═══ THE DATA

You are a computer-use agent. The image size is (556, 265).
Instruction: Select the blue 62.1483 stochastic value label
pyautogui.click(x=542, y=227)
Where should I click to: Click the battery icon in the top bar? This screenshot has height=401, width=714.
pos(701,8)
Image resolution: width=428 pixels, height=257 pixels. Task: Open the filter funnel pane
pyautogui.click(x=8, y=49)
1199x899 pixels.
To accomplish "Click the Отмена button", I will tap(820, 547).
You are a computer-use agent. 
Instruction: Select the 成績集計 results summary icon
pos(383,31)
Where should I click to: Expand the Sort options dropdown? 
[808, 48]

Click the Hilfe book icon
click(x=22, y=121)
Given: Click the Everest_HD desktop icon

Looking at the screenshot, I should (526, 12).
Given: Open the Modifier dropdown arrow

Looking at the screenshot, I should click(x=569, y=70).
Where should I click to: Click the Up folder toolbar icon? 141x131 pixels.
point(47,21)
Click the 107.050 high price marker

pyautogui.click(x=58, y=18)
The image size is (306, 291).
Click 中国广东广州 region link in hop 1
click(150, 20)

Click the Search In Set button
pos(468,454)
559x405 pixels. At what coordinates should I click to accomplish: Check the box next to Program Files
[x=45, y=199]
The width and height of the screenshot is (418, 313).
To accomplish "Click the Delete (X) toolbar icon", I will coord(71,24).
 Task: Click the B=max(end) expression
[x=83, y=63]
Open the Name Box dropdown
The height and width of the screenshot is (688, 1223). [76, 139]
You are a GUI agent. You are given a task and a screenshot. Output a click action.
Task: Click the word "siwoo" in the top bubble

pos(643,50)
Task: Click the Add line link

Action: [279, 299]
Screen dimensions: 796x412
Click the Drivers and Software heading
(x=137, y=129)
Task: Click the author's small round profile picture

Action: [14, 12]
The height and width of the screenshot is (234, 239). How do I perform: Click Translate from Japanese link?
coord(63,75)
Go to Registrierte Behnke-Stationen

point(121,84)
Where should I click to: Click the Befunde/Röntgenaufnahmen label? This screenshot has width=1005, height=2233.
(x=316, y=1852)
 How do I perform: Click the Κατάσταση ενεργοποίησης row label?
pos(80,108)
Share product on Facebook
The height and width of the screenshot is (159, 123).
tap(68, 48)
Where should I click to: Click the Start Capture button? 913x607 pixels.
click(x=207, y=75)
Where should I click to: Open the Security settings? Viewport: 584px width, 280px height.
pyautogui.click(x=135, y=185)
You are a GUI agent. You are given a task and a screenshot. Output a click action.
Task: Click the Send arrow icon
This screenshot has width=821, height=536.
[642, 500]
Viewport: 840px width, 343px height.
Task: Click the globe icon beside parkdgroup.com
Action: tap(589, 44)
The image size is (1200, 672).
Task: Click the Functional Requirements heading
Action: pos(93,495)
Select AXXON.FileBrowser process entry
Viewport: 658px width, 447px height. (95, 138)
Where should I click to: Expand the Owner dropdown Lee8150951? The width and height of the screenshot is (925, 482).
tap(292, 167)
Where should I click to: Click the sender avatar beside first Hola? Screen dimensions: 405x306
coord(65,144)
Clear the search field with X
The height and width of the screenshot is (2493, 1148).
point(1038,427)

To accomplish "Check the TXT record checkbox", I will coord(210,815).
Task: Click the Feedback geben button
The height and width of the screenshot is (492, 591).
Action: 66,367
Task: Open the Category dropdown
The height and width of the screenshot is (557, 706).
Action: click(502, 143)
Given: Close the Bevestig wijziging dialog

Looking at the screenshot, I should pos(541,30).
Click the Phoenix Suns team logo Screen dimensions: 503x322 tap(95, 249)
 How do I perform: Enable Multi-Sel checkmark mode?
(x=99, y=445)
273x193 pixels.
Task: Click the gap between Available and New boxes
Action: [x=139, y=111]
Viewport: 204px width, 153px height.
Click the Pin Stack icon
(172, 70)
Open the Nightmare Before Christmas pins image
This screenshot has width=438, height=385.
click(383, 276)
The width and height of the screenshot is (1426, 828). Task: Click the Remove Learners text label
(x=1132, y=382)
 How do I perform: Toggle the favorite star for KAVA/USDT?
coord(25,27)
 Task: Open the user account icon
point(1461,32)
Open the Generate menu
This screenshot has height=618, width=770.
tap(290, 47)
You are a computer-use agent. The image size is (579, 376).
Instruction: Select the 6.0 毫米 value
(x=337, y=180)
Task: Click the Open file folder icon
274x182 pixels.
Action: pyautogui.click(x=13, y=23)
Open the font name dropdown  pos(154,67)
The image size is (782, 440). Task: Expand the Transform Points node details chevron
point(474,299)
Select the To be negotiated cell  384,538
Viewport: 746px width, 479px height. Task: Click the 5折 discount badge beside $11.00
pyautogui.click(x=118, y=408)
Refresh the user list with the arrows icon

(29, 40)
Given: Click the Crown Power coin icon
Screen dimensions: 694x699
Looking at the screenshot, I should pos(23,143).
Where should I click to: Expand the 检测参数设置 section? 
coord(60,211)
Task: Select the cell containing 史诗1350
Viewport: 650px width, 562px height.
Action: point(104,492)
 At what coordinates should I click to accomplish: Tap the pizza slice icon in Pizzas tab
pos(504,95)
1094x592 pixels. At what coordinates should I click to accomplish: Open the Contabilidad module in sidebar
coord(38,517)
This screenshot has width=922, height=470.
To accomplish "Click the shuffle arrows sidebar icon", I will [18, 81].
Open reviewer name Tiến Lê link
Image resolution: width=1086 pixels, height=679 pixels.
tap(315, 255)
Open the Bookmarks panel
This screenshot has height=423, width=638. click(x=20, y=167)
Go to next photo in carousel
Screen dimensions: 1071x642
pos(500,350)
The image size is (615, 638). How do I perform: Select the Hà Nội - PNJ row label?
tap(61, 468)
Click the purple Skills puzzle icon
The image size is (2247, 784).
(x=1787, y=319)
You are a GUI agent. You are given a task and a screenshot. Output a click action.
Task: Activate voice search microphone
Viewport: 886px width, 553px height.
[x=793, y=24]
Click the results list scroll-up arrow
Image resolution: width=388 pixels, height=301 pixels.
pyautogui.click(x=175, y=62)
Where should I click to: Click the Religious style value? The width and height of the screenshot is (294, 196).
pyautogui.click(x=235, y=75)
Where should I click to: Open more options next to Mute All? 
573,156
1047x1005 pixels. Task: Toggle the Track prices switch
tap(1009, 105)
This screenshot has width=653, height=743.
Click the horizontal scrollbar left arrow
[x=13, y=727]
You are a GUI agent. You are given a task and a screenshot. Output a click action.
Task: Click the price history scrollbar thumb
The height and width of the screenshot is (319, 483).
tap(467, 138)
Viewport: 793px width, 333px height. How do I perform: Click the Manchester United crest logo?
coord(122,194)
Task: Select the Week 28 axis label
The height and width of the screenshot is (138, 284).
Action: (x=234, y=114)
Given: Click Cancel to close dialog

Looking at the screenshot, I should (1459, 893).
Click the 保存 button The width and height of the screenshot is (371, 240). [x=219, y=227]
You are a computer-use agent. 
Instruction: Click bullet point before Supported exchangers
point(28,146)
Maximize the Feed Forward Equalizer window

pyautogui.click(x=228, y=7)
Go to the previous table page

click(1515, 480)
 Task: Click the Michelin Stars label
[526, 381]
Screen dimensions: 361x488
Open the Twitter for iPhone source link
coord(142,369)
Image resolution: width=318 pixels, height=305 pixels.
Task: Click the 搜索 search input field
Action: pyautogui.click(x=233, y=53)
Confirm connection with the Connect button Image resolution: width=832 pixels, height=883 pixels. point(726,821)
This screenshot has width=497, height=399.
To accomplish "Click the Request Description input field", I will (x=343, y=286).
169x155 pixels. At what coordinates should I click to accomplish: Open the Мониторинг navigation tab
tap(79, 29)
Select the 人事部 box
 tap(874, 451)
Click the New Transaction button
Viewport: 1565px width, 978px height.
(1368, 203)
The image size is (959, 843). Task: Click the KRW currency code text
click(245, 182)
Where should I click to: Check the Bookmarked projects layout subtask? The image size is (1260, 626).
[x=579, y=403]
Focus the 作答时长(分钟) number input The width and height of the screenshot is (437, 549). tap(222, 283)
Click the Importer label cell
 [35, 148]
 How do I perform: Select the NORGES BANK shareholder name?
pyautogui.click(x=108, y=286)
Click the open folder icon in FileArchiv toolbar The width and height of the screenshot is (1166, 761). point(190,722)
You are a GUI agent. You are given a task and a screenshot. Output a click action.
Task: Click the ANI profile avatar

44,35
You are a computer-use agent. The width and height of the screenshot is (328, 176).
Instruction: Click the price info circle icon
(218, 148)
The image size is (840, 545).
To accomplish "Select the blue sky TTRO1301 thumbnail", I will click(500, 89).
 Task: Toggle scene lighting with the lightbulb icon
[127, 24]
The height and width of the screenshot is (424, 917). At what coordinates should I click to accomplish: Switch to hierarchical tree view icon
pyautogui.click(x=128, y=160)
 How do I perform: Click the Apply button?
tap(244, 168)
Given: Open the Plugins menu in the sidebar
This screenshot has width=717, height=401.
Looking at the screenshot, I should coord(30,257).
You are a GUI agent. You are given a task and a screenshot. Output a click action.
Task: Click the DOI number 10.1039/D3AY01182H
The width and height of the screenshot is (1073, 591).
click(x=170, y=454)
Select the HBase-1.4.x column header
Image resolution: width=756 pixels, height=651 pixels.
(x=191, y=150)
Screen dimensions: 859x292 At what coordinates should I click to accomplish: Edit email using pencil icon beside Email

══════

EXERCISE BRIEF: Start with the line above that contains "Where should I click to: Check" and stop after the line that contains "You are a computer-use agent. The width". Output those lines exactly, and only those.

EXPECTED ANSWER:
Where should I click to: Check the Bookmarked projects layout subtask? The image size is (1260, 626).
[x=579, y=403]
Focus the 作答时长(分钟) number input The width and height of the screenshot is (437, 549). tap(222, 283)
Click the Importer label cell
 [35, 148]
 How do I perform: Select the NORGES BANK shareholder name?
pyautogui.click(x=108, y=286)
Click the open folder icon in FileArchiv toolbar The width and height of the screenshot is (1166, 761). point(190,722)
You are a GUI agent. You are given a task and a screenshot. Output a click action.
Task: Click the ANI profile avatar

44,35
You are a computer-use agent. The width and height of the screenshot is (328, 176).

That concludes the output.